Space on the lower floors in towers with 20 or more floors has been moving at a faster pace than space on the higher floors in the Boston market. Vacancy in the higher floors at these towers has risen from 10.8 percent in 2011 to 11.2 percent in 2014. At the same time, vacancy in the lower tower floors went from 17.7 percent to 10.0 percent, according to the report.
Maria Sicola, Cushman & Wakefield’s head of research for the Americas, says today’s Boston tenant is trying to save money in a strong market where spaces on the higher floors with amazing views are renting at a premium. However, she notes it’s also true that tech firms don’t hold location in as high regard as traditional tenants do. The differing needs of the new Millennial-friendly employers, who value walkable communities and urban environments, have drawn activity away from the more traditional sub-markets like Cambridge and back into the Boston CBD.

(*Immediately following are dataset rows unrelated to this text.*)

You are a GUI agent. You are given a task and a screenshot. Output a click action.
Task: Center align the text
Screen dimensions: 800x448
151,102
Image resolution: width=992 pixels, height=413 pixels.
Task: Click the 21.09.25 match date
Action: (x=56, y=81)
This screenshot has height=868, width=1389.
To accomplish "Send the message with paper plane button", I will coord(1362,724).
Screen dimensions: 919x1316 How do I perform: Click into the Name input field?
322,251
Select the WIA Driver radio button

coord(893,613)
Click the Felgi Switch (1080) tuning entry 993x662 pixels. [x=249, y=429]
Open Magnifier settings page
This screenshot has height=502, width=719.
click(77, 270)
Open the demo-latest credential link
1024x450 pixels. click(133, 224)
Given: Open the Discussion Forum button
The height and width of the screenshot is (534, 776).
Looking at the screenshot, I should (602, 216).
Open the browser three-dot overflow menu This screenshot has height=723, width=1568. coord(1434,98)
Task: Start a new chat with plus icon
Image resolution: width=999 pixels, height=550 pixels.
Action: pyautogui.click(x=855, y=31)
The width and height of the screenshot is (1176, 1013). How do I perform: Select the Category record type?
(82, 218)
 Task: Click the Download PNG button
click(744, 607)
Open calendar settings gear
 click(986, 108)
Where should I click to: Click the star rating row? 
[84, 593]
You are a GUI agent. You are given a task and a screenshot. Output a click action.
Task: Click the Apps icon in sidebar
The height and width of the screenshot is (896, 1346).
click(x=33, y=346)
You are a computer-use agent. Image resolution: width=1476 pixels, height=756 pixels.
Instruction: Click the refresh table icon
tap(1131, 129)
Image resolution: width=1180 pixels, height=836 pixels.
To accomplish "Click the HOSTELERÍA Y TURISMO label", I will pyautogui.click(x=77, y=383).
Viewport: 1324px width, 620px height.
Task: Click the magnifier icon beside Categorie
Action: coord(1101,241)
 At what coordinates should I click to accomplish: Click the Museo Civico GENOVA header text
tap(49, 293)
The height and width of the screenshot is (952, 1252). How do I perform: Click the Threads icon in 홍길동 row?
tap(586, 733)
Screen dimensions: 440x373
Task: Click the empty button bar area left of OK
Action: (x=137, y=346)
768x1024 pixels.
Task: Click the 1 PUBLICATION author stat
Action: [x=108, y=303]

“With the tech firms, it’s not about a view, it’s about how they can showcase their brand,” she says. “The traditional FIRE (financial, insurance, real estate) tenant needs and law firms cater to high net worth clients; they want to make an impression with a high floor and impressive view. Today’s active tenants in Boston don’t care so much about that. They instead want to take the money they save by taking a lower floor and fit out the space with cool features and amenities that will attract their labor force, such as open, collaborative spaces and lots of technology.”
Mark Stewart, branch manager of the New England office with commercial real estate services firm Savills Studley, says he’s not sure tech firms are so different from their FIRE counterparts. In his opinion, it’s really all about the money. If they had a choice, everyone would prefer a view, he notes.
“I think there are a few landlords of low rise space who are trying to market the open floor plans, etc. as being more desirable, but I think this is really a case of the explosive growth of building valuations and the resistance to the increased rents for high-rise tower space,” Stewart says. “This is about Yankee frugality.”